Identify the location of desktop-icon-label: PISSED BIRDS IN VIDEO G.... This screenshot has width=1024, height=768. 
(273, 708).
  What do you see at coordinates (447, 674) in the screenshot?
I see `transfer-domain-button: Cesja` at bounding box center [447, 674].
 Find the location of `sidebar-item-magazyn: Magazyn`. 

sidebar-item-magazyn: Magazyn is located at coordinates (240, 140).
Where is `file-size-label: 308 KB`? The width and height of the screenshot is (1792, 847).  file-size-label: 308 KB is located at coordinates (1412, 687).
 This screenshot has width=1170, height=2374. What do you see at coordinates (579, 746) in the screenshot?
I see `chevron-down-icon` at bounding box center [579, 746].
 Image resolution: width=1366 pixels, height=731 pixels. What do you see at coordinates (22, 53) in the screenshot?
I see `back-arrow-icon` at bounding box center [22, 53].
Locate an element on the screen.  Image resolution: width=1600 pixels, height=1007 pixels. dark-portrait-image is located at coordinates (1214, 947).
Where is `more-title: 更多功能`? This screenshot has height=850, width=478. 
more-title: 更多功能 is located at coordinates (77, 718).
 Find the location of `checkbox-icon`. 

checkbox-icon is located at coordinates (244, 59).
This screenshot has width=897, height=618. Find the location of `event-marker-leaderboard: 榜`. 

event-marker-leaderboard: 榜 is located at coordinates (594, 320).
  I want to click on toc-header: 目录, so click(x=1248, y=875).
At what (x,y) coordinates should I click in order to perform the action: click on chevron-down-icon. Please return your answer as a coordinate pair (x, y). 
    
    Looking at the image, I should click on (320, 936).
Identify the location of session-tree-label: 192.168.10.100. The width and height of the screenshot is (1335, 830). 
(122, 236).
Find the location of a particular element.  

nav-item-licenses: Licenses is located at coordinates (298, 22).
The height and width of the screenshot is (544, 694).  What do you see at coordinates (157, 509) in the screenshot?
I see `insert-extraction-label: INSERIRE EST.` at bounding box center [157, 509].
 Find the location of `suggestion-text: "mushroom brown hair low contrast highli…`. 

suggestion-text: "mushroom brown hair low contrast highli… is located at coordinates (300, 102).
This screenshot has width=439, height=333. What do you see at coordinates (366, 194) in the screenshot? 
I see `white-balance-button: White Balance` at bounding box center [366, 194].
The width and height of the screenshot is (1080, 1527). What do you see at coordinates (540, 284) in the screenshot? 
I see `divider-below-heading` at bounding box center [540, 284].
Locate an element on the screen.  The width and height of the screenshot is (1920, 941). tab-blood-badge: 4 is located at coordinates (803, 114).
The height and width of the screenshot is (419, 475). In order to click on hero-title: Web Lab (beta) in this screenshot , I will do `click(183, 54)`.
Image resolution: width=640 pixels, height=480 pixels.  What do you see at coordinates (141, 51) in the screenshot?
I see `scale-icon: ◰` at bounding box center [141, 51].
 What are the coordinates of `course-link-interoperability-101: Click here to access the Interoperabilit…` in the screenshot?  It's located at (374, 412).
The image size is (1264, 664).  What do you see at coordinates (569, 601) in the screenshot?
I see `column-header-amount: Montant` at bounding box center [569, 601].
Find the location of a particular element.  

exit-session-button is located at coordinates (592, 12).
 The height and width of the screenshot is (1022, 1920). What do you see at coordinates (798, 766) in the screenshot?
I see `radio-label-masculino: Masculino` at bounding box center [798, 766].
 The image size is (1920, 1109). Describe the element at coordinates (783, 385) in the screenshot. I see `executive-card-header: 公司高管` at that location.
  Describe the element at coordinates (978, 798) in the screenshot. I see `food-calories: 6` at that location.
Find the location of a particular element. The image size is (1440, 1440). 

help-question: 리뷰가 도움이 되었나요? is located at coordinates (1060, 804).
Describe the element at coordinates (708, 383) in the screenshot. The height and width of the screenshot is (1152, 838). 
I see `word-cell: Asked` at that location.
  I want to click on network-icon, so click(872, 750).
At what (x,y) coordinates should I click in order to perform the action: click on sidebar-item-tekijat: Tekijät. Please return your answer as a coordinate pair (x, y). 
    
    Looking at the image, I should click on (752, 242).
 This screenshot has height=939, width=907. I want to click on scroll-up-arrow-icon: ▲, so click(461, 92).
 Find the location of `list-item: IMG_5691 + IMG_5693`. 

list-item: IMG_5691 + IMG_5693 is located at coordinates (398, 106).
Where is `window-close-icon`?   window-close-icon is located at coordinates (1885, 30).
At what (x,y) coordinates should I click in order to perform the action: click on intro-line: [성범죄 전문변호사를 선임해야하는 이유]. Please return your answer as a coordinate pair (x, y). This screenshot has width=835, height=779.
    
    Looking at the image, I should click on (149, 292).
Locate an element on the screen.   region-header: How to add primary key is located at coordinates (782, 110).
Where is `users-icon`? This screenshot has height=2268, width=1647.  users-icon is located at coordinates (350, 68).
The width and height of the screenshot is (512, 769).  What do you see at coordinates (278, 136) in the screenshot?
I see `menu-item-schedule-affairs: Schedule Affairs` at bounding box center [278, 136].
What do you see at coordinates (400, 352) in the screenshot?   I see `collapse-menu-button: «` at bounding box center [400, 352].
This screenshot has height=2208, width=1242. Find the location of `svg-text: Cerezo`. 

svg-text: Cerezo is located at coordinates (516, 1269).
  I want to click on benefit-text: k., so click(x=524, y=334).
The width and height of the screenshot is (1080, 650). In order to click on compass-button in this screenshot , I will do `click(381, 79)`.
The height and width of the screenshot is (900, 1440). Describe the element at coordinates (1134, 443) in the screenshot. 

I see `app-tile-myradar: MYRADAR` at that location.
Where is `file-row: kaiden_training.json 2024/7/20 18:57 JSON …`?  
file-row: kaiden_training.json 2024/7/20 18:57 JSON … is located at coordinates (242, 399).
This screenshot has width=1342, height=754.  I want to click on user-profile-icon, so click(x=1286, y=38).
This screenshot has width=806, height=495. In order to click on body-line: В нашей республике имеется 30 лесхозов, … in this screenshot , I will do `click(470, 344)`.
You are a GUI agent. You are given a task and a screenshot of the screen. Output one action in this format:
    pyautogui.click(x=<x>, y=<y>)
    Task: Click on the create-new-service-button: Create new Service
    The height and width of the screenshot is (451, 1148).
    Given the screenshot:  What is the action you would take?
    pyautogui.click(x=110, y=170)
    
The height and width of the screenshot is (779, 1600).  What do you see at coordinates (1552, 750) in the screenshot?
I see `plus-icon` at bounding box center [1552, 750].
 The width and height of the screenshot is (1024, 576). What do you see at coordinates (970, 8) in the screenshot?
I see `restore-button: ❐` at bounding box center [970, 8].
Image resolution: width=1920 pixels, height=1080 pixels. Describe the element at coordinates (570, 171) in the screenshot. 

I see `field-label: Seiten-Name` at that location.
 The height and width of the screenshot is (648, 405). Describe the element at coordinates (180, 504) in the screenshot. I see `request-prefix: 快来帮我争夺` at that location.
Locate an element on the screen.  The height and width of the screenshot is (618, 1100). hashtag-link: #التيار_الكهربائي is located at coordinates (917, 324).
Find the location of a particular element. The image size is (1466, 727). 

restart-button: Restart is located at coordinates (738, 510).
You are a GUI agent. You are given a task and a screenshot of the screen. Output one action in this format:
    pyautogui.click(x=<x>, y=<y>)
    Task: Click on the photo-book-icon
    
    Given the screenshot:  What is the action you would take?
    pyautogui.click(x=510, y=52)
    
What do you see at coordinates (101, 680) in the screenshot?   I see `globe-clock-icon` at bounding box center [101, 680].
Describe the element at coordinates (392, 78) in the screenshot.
▬▬▬
## Task statement
Print the entries above word for word, everything from the line containing "The width and height of the screenshot is (512, 769)." down to the line containing "This screenshot has width=806, height=495.", with both of those lines included.

## Answer for this exercise
The width and height of the screenshot is (512, 769).  What do you see at coordinates (278, 136) in the screenshot?
I see `menu-item-schedule-affairs: Schedule Affairs` at bounding box center [278, 136].
What do you see at coordinates (400, 352) in the screenshot?   I see `collapse-menu-button: «` at bounding box center [400, 352].
This screenshot has height=2208, width=1242. Find the location of `svg-text: Cerezo`. 

svg-text: Cerezo is located at coordinates (516, 1269).
  I want to click on benefit-text: k., so click(x=524, y=334).
The width and height of the screenshot is (1080, 650). In order to click on compass-button in this screenshot , I will do `click(381, 79)`.
The height and width of the screenshot is (900, 1440). Describe the element at coordinates (1134, 443) in the screenshot. 

I see `app-tile-myradar: MYRADAR` at that location.
Where is `file-row: kaiden_training.json 2024/7/20 18:57 JSON …`?  
file-row: kaiden_training.json 2024/7/20 18:57 JSON … is located at coordinates (242, 399).
This screenshot has width=1342, height=754.  I want to click on user-profile-icon, so click(x=1286, y=38).
This screenshot has width=806, height=495. In order to click on body-line: В нашей республике имеется 30 лесхозов, … in this screenshot , I will do `click(470, 344)`.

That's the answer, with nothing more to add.